Owners of private corporations also voiced concerns about the proposal that passive investments in a private corporation would receive different tax treatment, says Murphy.

“In many cases, holders of private corporations will retain their earnings within the corporation in the form of investments — almost like an RRSP. While in the corporation, the investments generate revenue, passive income, in a tax beneficial way. The government is proposing to increase the taxation to minimize the tax benefit to holders of private corporations generating passive investment income in the corporation.”

After some pushback, the government announced that it would be moving forward with measures to limit tax deferral opportunities related to passive investments, with details of the plan to be included in the 2018 budget.

“We don’t know exactly what those are going to be, but we know they plan to make some changes to increase the taxation on passive investments held in private corporations,” says Murphy.

"We expect the details to be released with the 2018 federal budget," he says.

In the fall, the government also clarified its proposal to further limit the tax benefits of income sprinkling — namely, the process for paying a private corporation's earnings to family members to benefit from their lower overall tax rates.

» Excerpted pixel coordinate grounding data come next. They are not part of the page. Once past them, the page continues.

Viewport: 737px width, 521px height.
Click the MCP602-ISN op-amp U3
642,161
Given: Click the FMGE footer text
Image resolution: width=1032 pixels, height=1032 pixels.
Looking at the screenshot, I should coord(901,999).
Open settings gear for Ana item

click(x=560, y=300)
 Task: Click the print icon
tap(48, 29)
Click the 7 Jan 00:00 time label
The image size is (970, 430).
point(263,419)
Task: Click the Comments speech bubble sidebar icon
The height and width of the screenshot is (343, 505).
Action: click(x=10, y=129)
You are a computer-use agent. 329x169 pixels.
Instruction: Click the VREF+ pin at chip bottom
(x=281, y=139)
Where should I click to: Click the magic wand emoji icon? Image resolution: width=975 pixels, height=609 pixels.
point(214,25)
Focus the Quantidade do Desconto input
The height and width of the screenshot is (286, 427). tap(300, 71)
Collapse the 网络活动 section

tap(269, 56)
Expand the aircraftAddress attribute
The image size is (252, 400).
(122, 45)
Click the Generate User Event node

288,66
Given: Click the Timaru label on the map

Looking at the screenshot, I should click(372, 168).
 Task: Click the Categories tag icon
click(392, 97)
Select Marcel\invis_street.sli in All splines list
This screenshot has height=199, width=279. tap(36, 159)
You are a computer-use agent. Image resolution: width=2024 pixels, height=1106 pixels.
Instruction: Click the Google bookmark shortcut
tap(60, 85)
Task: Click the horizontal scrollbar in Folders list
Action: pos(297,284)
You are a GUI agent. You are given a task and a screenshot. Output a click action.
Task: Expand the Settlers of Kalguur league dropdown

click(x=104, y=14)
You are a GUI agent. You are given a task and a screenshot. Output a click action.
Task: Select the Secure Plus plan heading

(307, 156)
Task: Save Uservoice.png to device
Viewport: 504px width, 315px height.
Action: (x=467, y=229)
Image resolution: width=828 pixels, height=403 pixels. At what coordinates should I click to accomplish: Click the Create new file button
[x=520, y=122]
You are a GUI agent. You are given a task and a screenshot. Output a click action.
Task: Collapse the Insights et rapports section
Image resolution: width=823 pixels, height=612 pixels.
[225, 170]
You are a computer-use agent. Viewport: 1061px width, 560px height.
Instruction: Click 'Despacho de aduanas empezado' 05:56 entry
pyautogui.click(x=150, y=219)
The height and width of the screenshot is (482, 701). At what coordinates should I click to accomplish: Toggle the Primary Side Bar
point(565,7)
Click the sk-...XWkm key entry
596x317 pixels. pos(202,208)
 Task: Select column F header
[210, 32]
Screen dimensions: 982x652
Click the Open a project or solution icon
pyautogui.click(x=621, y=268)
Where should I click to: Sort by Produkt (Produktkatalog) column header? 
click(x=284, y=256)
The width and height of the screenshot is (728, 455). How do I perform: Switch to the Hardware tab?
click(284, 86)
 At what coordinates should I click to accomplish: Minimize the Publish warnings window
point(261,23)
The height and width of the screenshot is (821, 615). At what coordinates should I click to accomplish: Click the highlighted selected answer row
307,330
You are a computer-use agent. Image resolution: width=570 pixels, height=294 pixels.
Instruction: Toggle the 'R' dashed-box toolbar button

"The government issued bright lines tests to determined whether adult family members are sufficiently involved in the business and, therefore, entitled to be excluded from the tax on split income (TOSI), that would otherwise apply to tax dividends and interest they receive from the business at the highest marginal tax rate," says Murphy.

"According to the government, the adult family member must have made a 'regular, continuous and substantial' contribution to the business to be excluded from TOSI."

The government's guidance on the application of the split income rules for adults can be found here.

Murphy says owners of private corporations should consider taking steps now in order to get ahead of the changes.

“In the case of the changes to the tax on split-income, owners of private corporations should ensure their companies are set up so that if owned by family members, they own different classes of shares so that dividends can be paid to various shareholders and not to all shareholders at the same time, which might trigger TOSI,” he says.

“That’s something they should definitely consider if all of their shares are held within the same class,” he adds.

"In addition, it might be appropriate to get those family members on the payroll now so they receive a salary instead of dividends from the company."